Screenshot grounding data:
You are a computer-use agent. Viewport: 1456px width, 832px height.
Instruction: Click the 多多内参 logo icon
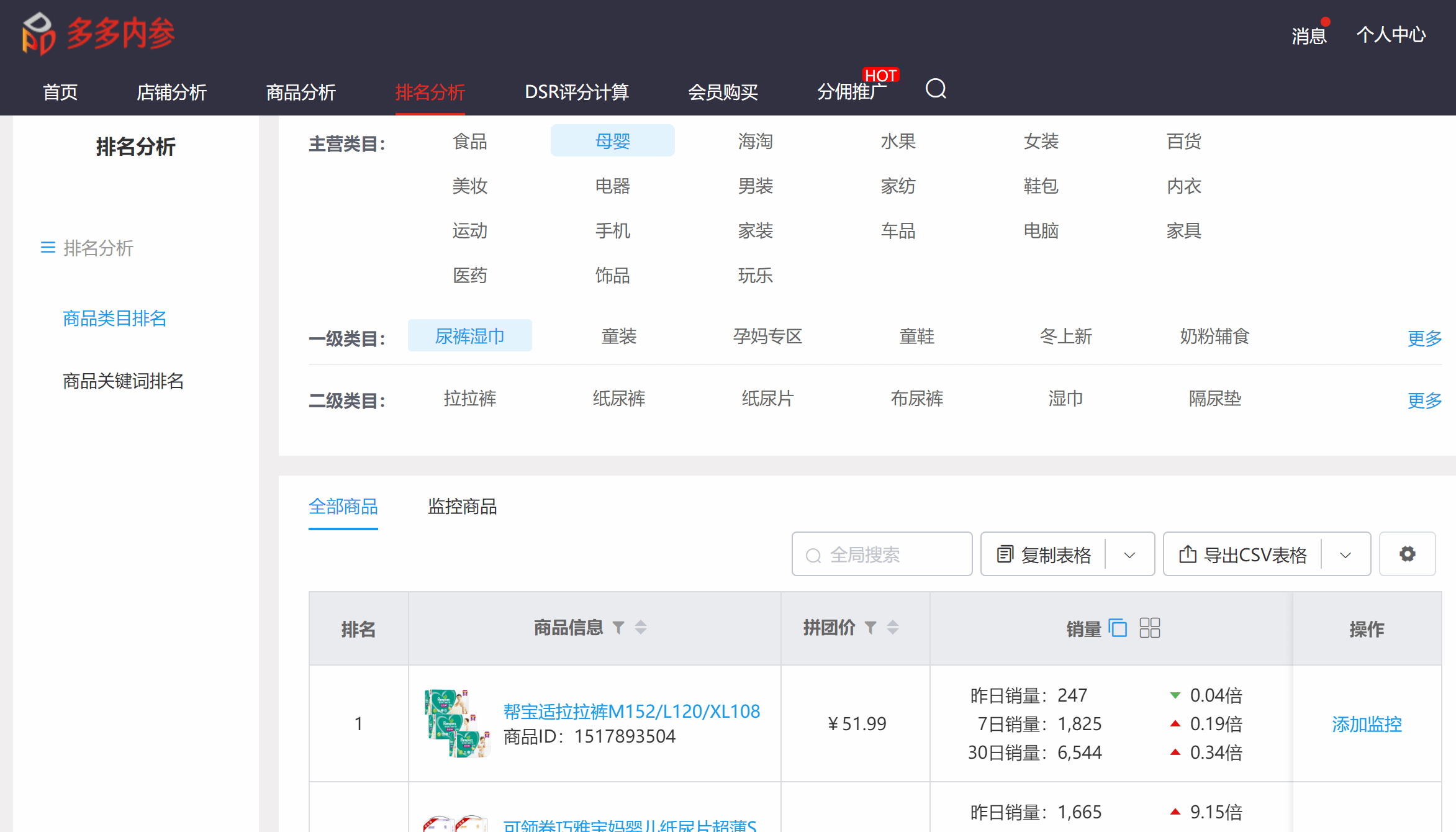coord(37,32)
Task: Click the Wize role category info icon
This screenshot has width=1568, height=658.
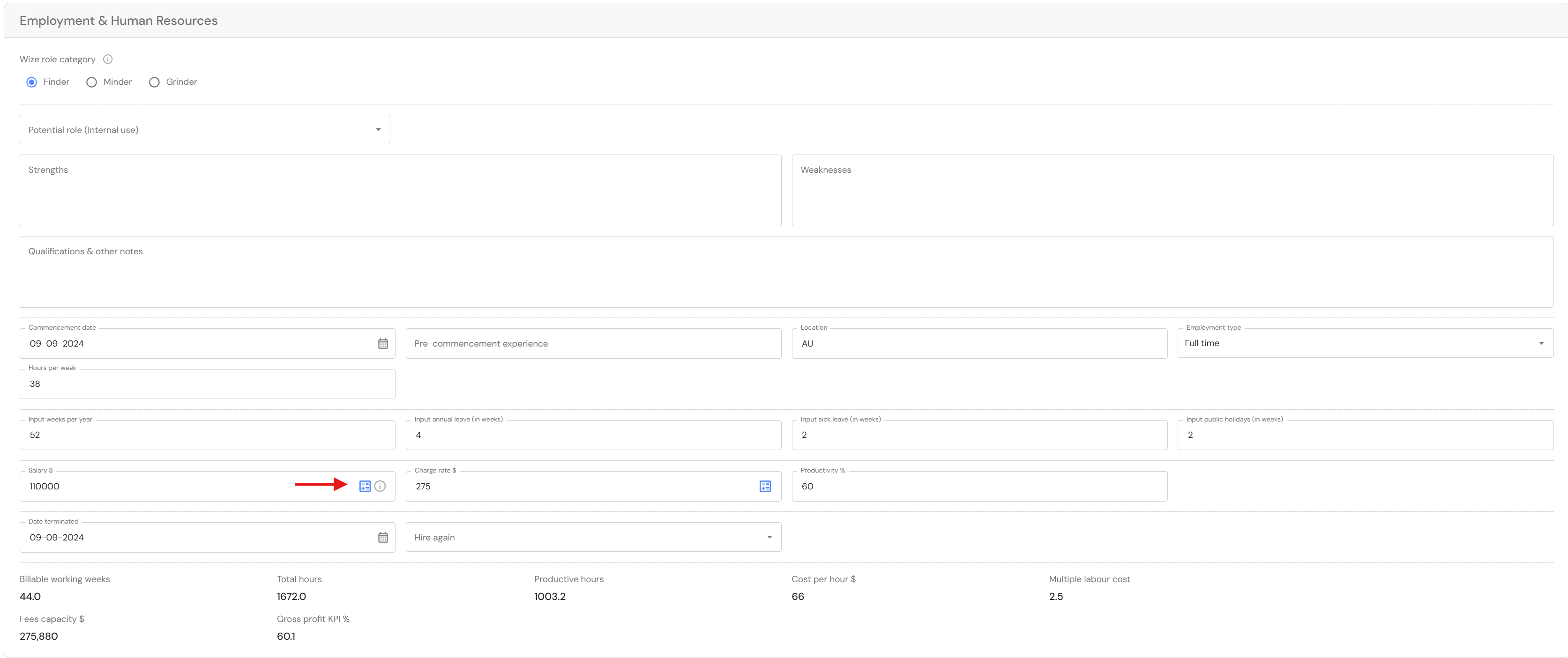Action: point(108,59)
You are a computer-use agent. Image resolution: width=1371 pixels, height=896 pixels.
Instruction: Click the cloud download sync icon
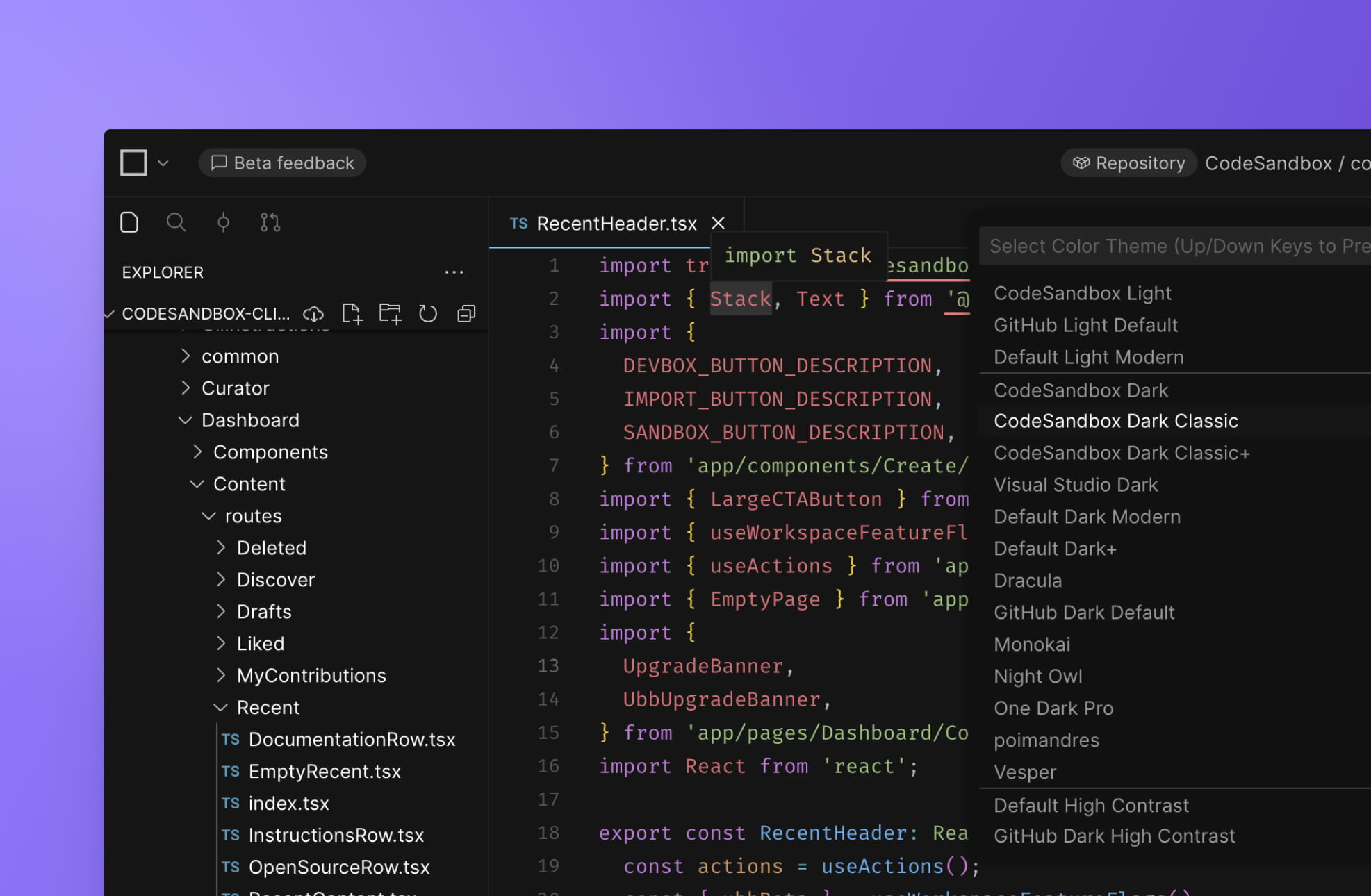pyautogui.click(x=313, y=313)
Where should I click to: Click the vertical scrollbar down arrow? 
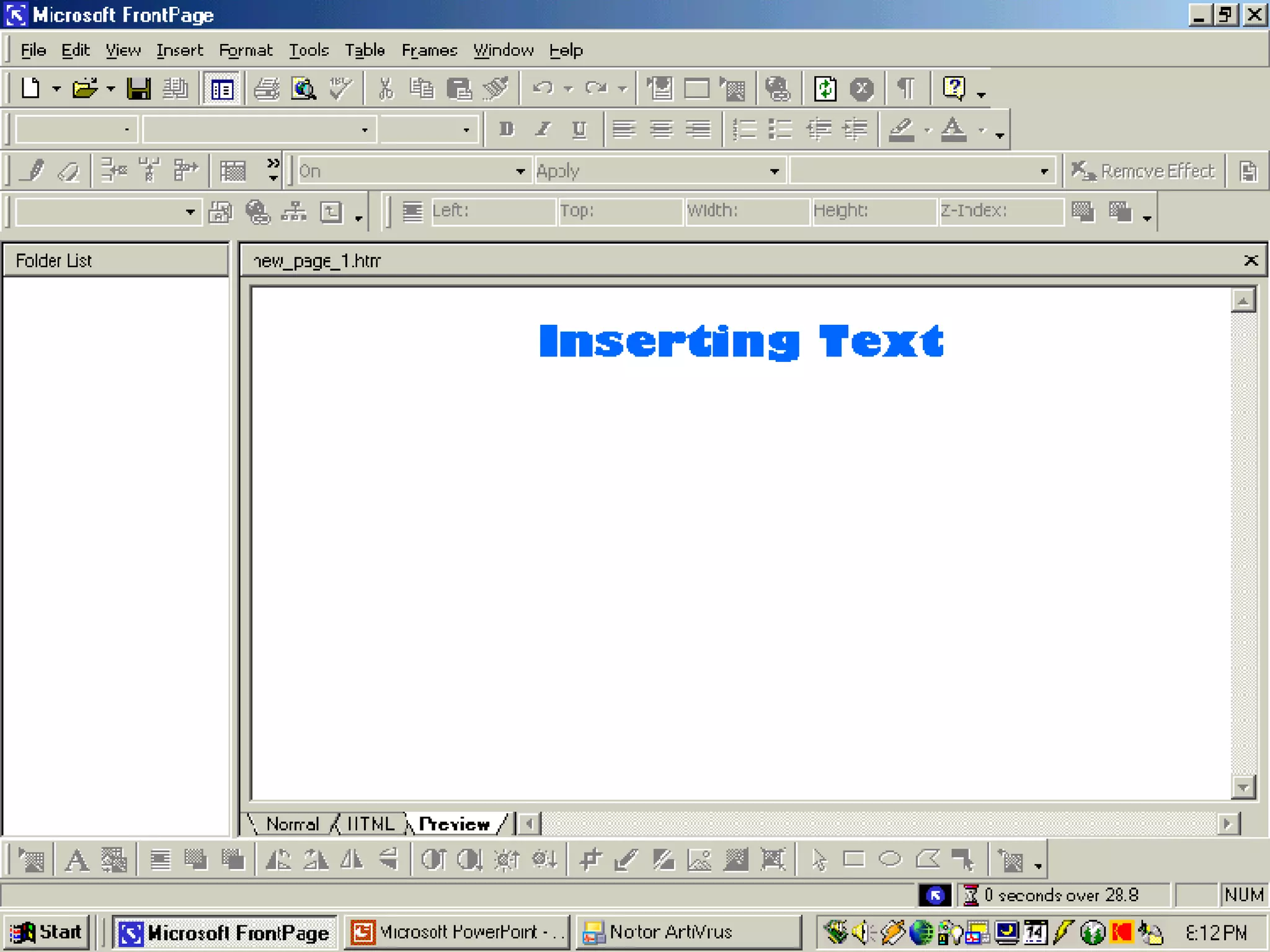click(x=1243, y=787)

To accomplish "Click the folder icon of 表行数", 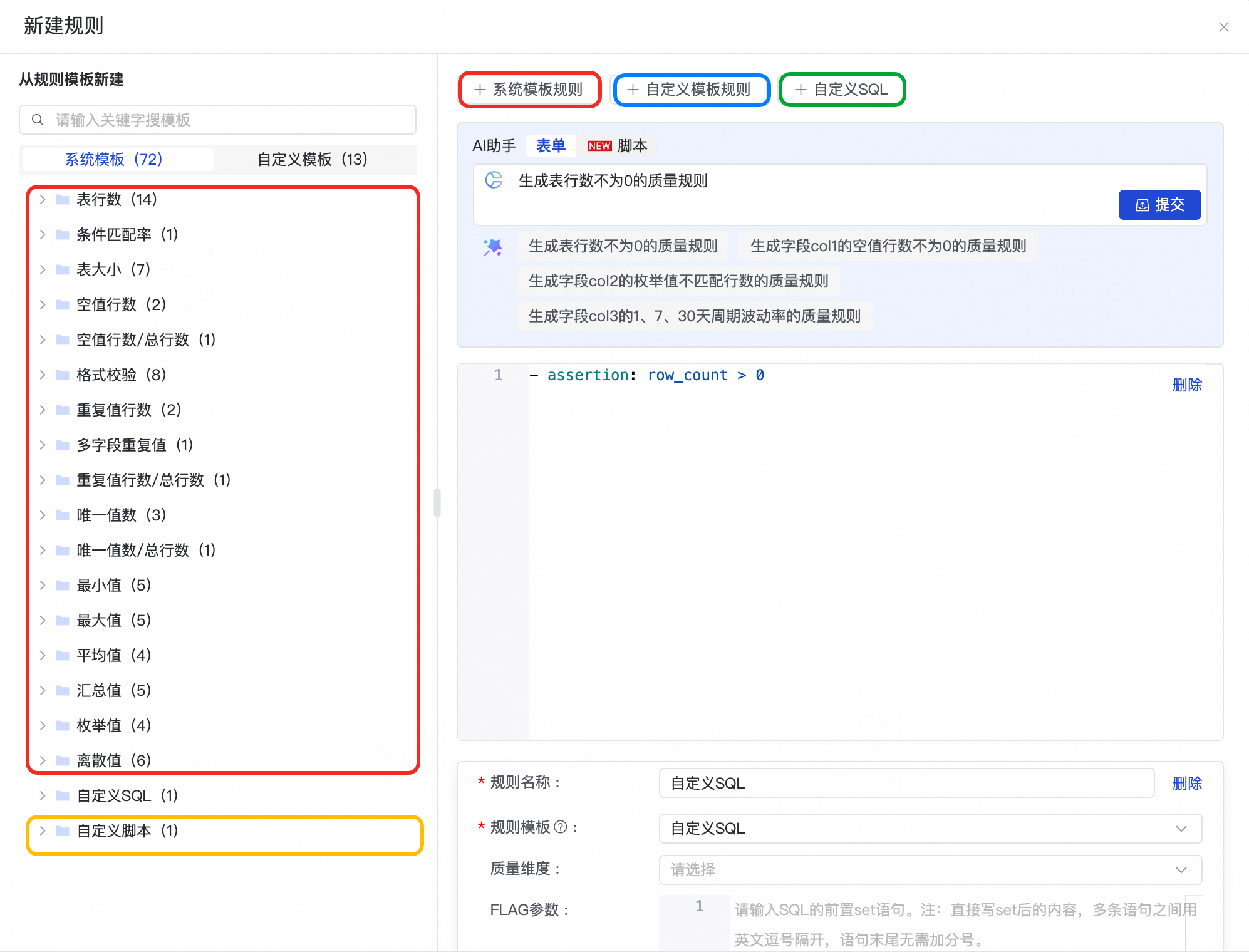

WHAT NEEDS TO BE DONE: In the lines above, find the word "computer" and copy every line it occurs in.

RESULT OF THE EXERCISE:
You are a computer-use agent. Viewport: 1456px width, 832px height.
You are a computer-use agent. Image resolution: width=1371 pixels, height=896 pixels.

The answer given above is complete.